Background: Previous studies have demonstrated infiltration of eosinophils, neutrophils, monocytes, and T cells in the skin of patients with chronic idiopathic urticaria (CIU), suggesting a possible T(H)2-type cytokine pathology analogous to the allergen-induced skin late-phase reaction (LPR). Objective: We sought to compare skin biopsy specimens from patients with CIU and the allergen-induced skin LPR for mRNA(+) cells for IL-4, IL-5, and IFN-gamma and inflammatory cell infiltration. Methods: Skin biopsy specimens were obtained from 13 patients with CIU (6 had positive results for FcepsilonRI autoantibodies), 6 nonatopic control subjects, and 6 atopic subjects (before and after cutaneous allergen challenge). Cryostat sections were processed for immunohistochemistry and in situ hybridization by using the S-35-riboprobes.
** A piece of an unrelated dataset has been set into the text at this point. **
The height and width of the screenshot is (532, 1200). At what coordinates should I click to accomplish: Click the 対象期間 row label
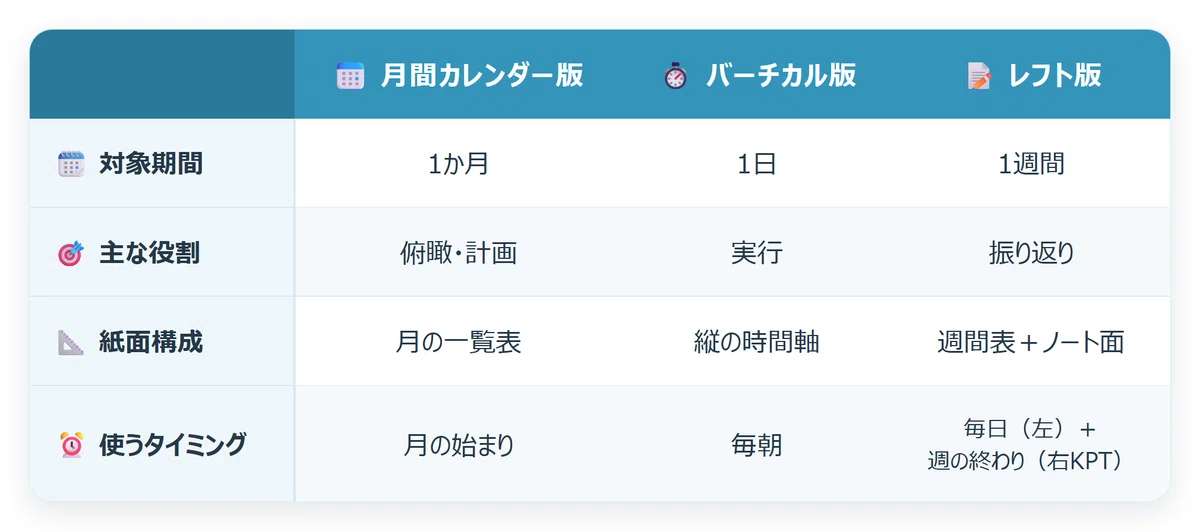click(151, 164)
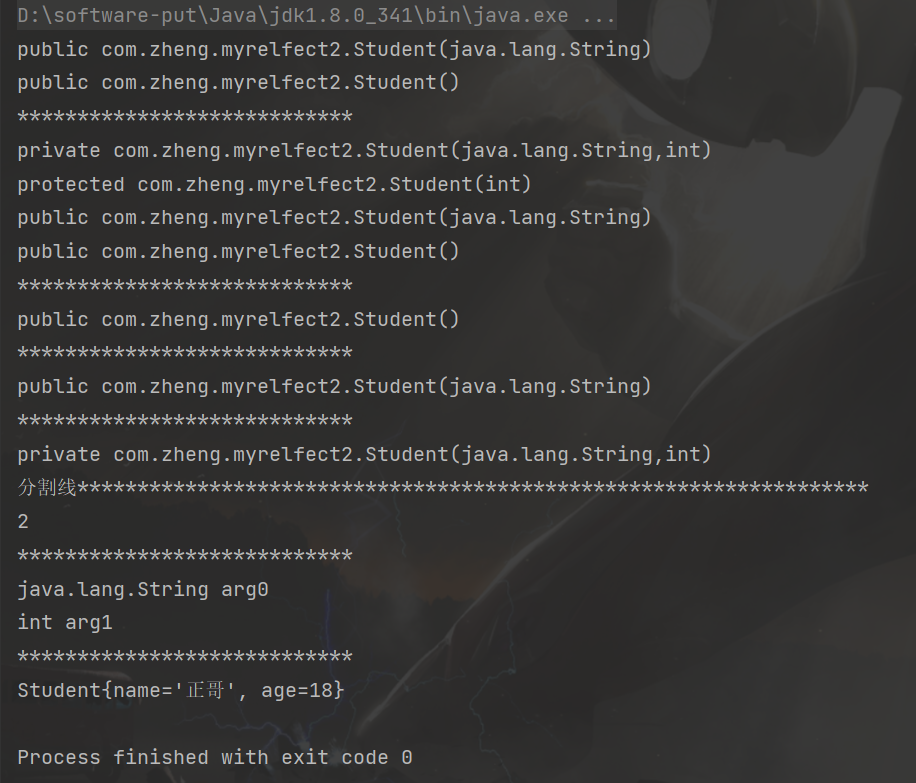Screen dimensions: 916x783
Task: Click the Student{name='正哥', age=18} line
Action: click(180, 690)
Results: There were significant increases in the numbers of intradermal CD3(+) (P = .007), CD4(+) (P = .004), CD8(+) (P = .012), and CD25(+) (P = .018) T cells, as well as eosinophils (P = .02), neutrophils (P = .01), basophils (P = .004), and macrophages (P = .0014) in patients with CIU compared with numbers in nonatopic control subjects. There A ere lower numbers of tryptase-positive mast cells (P = .048). In the epidermis of patients with CIU, but not in that of normal subjects or in allergen-challenged biopsy specimens, there were increased numbers of CD3(+) T cells (P = .039). The profile of inflammatory cell infiltration in the allergen-induced skin LPR was similar to that in patients with CIU. In patients with CIU there was a T(H)0 cytokine profile, with significant increases in IL-4 (P = .0029), IL-5 (P = .0025), and IFN-gamma (P = .037) mRNA(+) cells. As expected, in the skin LPR there was an increase in IL-4 (P = .0082) and IL-5 (P = .0051), but not IFN-gamma, mRNA(+) cells. There were no significant differences in either the numbers of inflammatory cells or the cytokine pattern between patients with and without autoantibody. Conclusion: The molecular immuno pathology of CIU is that of an eosinophil and basophil cell-mediated hypersensitivity reaction. Thus it is similar to the allergic skin LPR but has a T(H)0 rather than a T(H)2 cytokine profile.